Different from previous content analysis studies, this paper applies a targeted search strategy to identify RIT-related documents that are publicly accessible and written in English by searching via the internal search engine of corporations’ official websites. In addition, for those websites without internal search engines or displaying ambiguous RIT-related content, we conducted complementary search tasks through the Google search engine to ensure the comprehensiveness of our database. In some search results, content that does not provide clear information, leaves room for multiple interpretations, omits crucial details necessary for a comprehensive understanding, makes broad statements without specifics, or presents information without the necessary context is identified as ambiguous content.
The list of technology companies selected for this purpose was sourced from CompaniesMarketCap [56], which offers a daily updated global ranking of technology companies by market capitalisation (https://companiesmarketcap.com/tech/largest-tech-companies-by-market-cap (accessed on 1 December 2023). The reliability of this website has been verified by numerous organisations in the public and private sectors, and the data provided have been incorporated into their official reports [57,58,59]. The query string of the search task included a fuzzy format ‘*’ to assure further the comprehensiveness of the obtained data, which was determined as follows: (‘innovation’ OR ‘technolog*’) AND (‘responsible’ OR ‘ethic*’ OR ‘explainable’ OR ‘trust*’ OR ‘transparen*’). Figure 1 shows the specifics of the corporate document selection process.
The search results show that, out of the top 100 global technology companies by market capitalisation, 26 companies provide RIT-related documents that are publicly accessible online. These documents include corporate reporting, website content, official blog posts, and internal policies and guidelines. Table 1 provides a brief profile of these companies.
After identifying companies that have directly included RIT-related documents on their websites, we downloaded and saved all the documents (n = 26) that were highly relevant to our research objectives from their official websites and uploaded them to NVivo. To accurately address the research question, we established five nodes (acceptability goals, accessibility goals, alignment goals, trustworthiness goals, and well-governance goals) and fifteen sub-nodes drawing from Li et al. [22], who conducted a specific analysis of the corporate’s RIT guidelines. In addition, to ensure the conceptual framework developed by Li et al. [22] is suitable for this study, we made necessary improvements to the node establishment work, e.g., modifying titles and keywords and clarifying specific content categories. Table 2 lists the nodes and the associated sub-nodes for each analysis task.

4. Results

4.1. Quantitative Content Analysis

Corporate document data underwent rigorous analysis using NVivo (v.14). Word clouds visualised word frequency, with larger font sizes indicating a higher recurrence in corporate documents, enabling a concise representation of key thematic areas. Figure 2 displays word frequency across 26 corporations’ RIT guidance documents, whereas Figure 3 showcases word frequency within the specifically coded segments. The visualisation results revealed that corporations’ RIT guidelines predominantly pertain to AI. This emphasis likely stems from concerns regarding AI’s profound potential to transform various sectors [60], coupled with ethical dilemmas related to ‘black box’ decision-making [61], inherent biases during model training [62], and data privacy issues regarding model construction [63].

» AIM OF THE TASK:
Please state, from the excerpt on corporate RIT documents, how many of the top 100 global technology companies by market capitalization provide RIT-related documents that are publicly accessible online.

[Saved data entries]
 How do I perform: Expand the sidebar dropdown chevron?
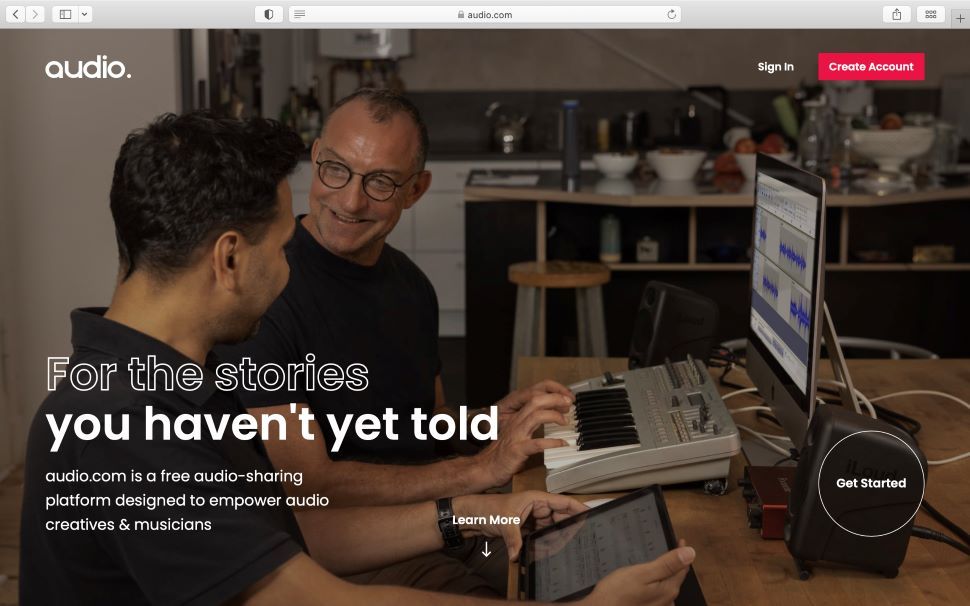85,14
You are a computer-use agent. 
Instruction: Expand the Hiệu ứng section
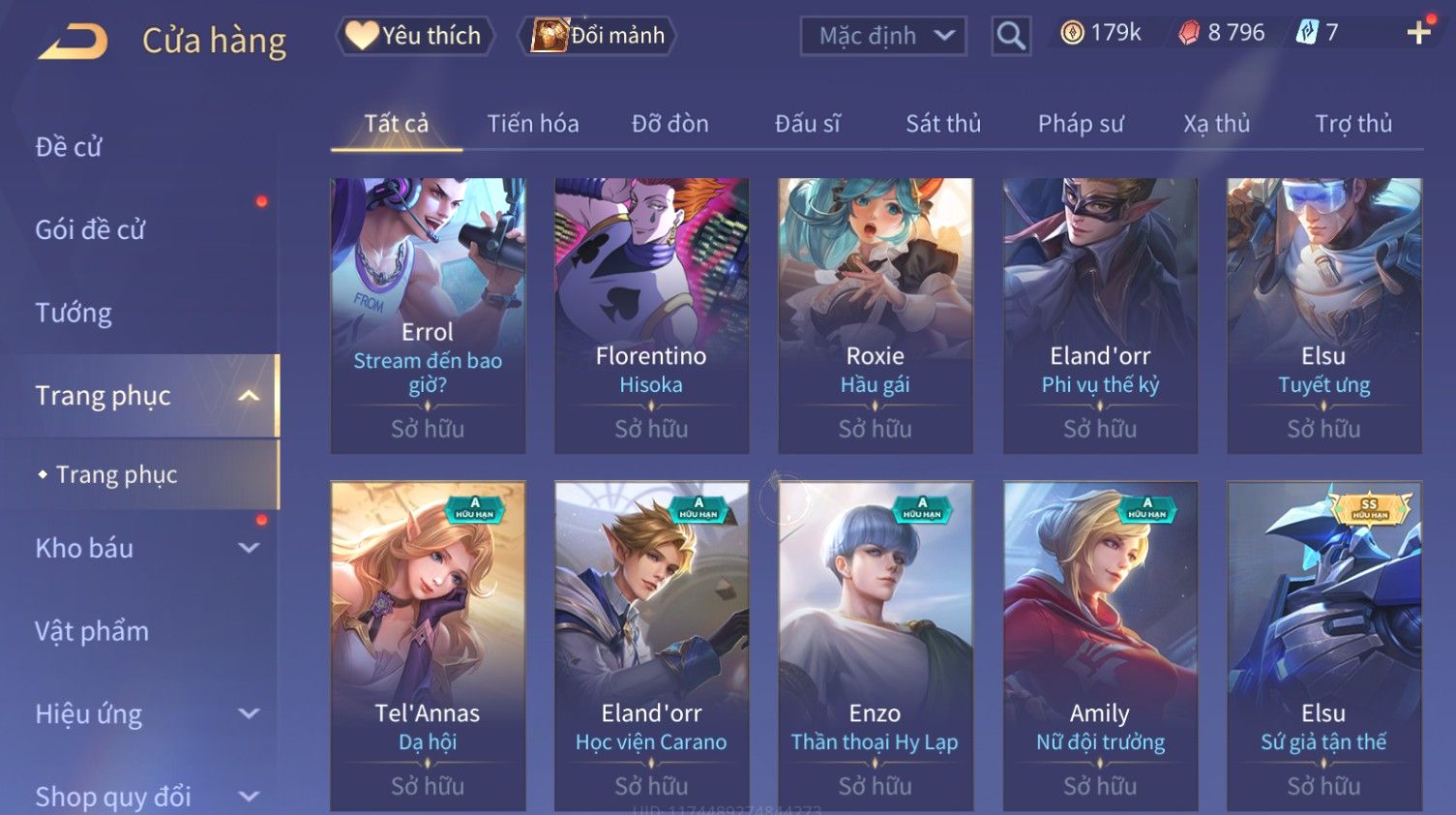(249, 714)
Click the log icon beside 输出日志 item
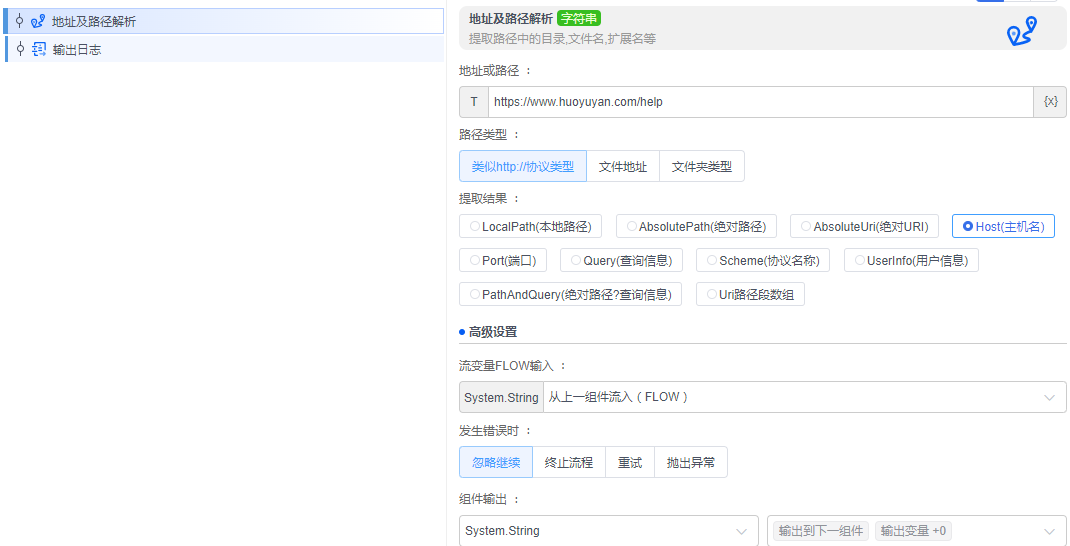 click(x=38, y=49)
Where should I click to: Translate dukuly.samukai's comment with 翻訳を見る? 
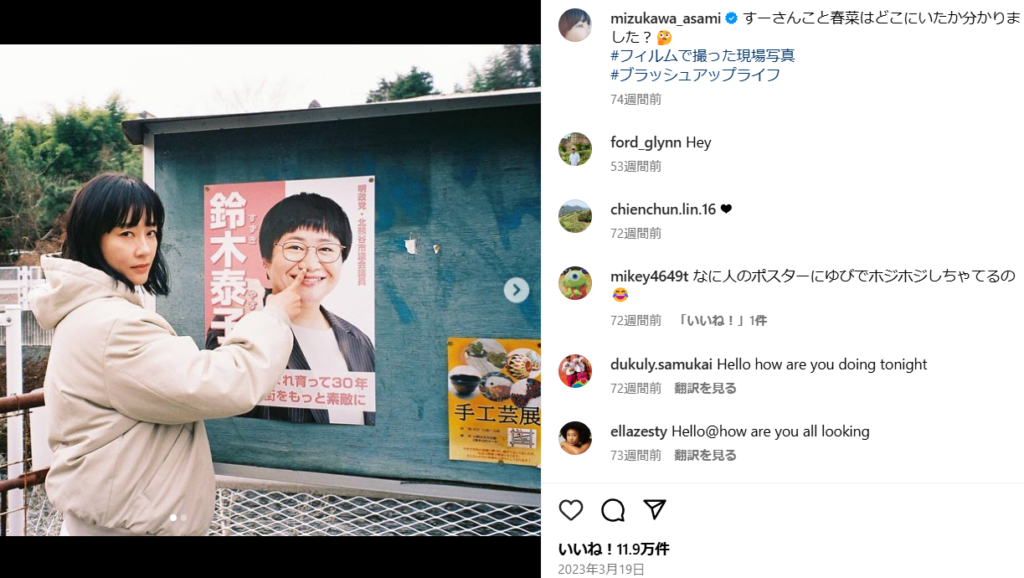pos(705,388)

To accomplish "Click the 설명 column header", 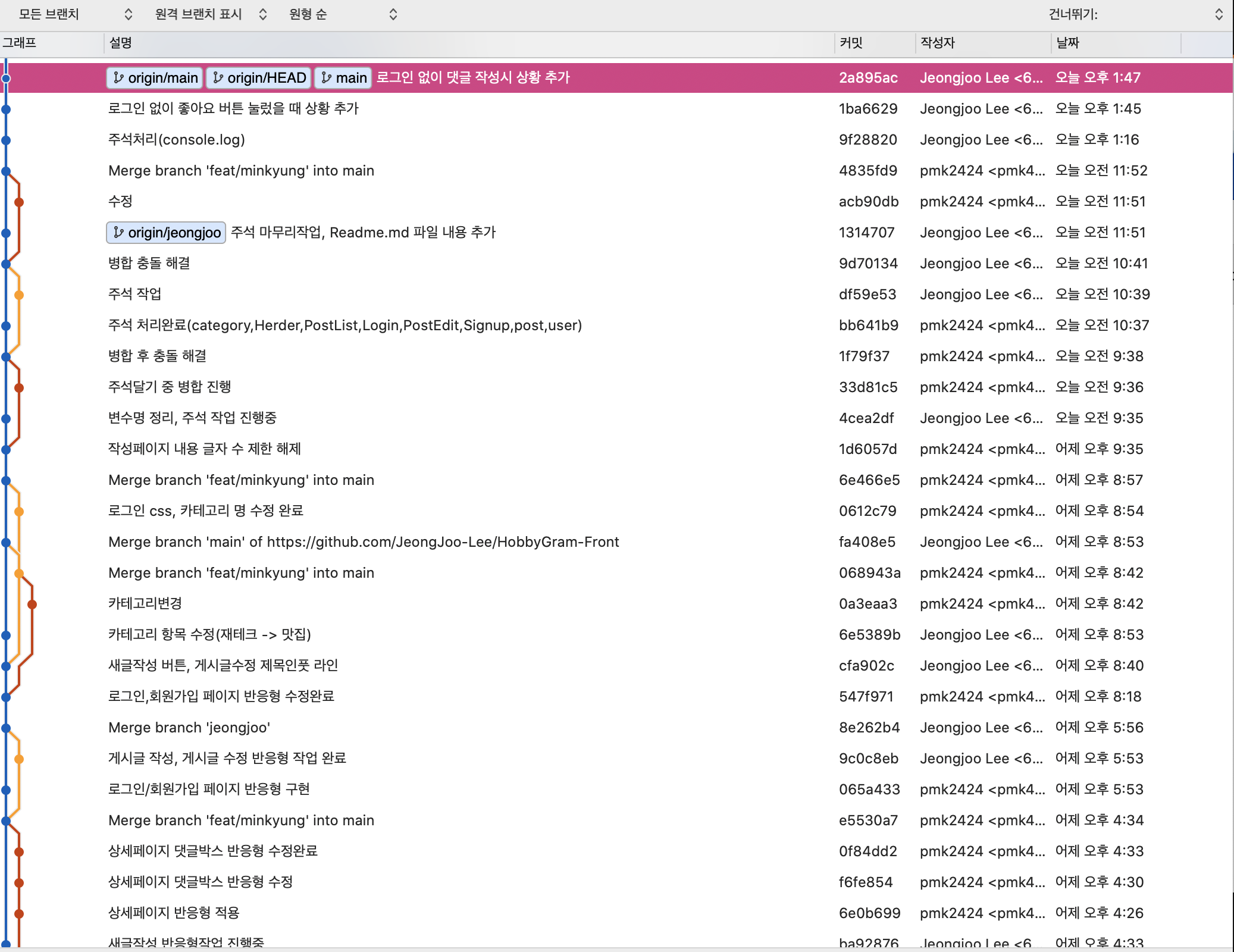I will pyautogui.click(x=121, y=43).
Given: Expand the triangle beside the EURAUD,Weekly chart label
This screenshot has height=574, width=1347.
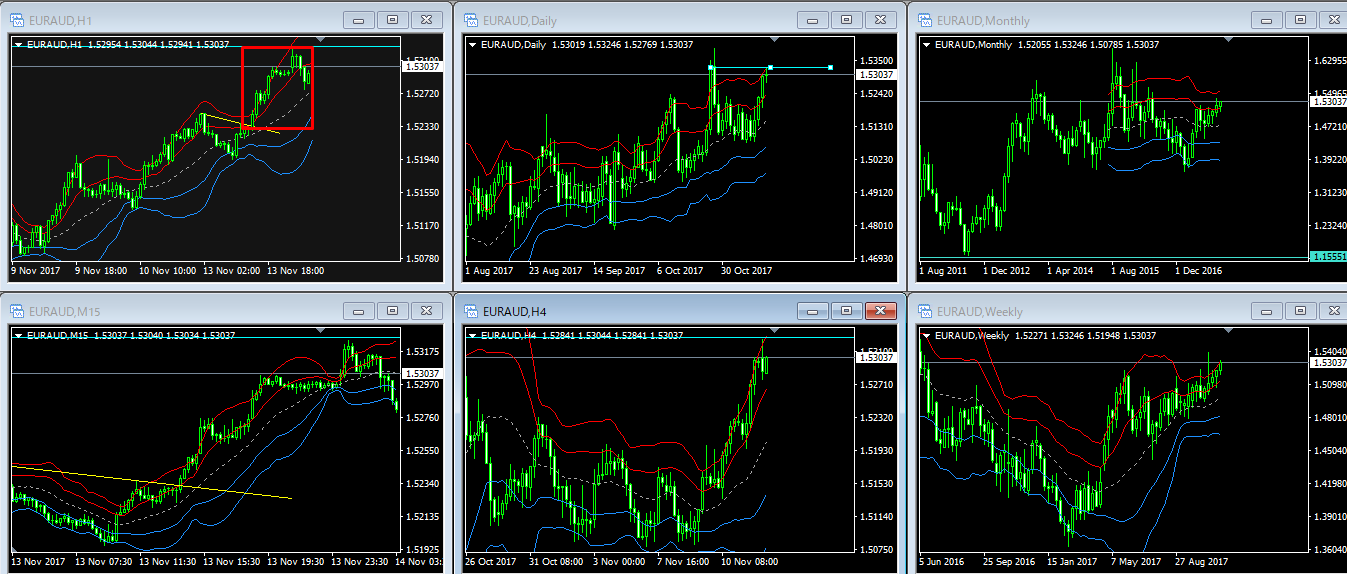Looking at the screenshot, I should point(927,335).
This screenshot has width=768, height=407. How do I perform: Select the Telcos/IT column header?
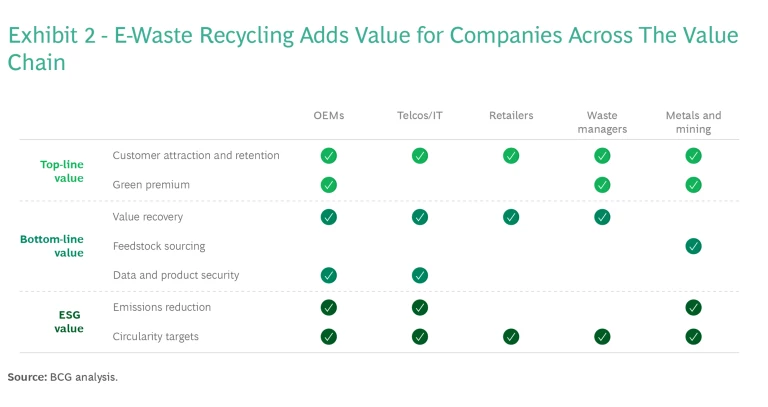(420, 116)
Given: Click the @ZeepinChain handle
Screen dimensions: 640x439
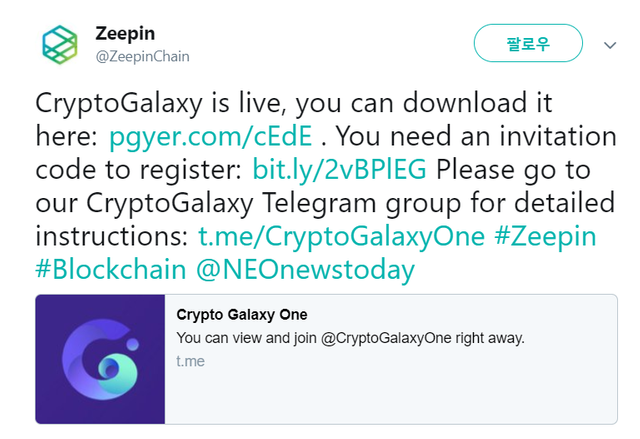Looking at the screenshot, I should coord(142,56).
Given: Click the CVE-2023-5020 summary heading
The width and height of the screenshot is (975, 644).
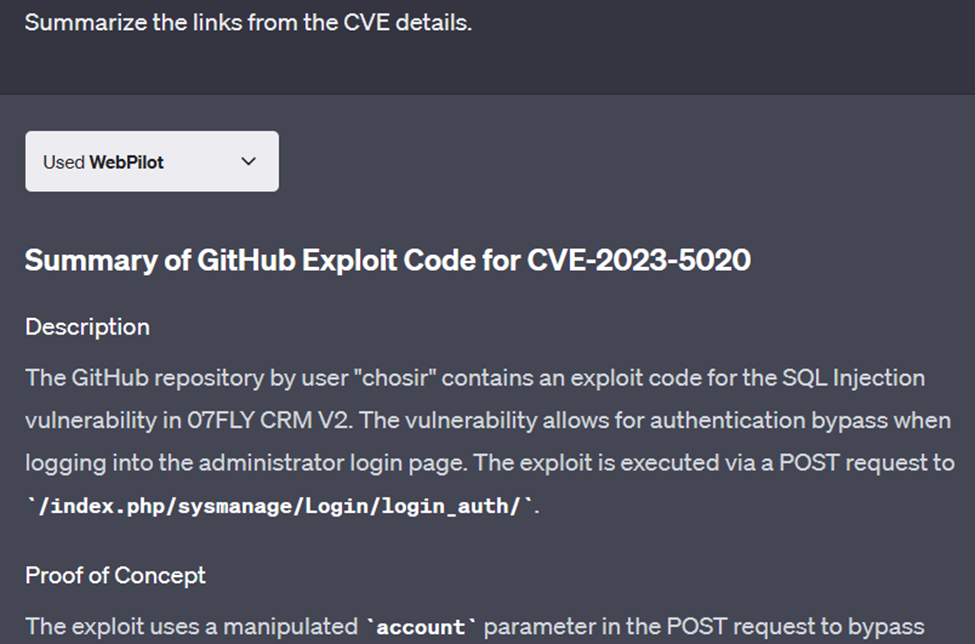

» EXERCISE RESPONSE:
26 companies.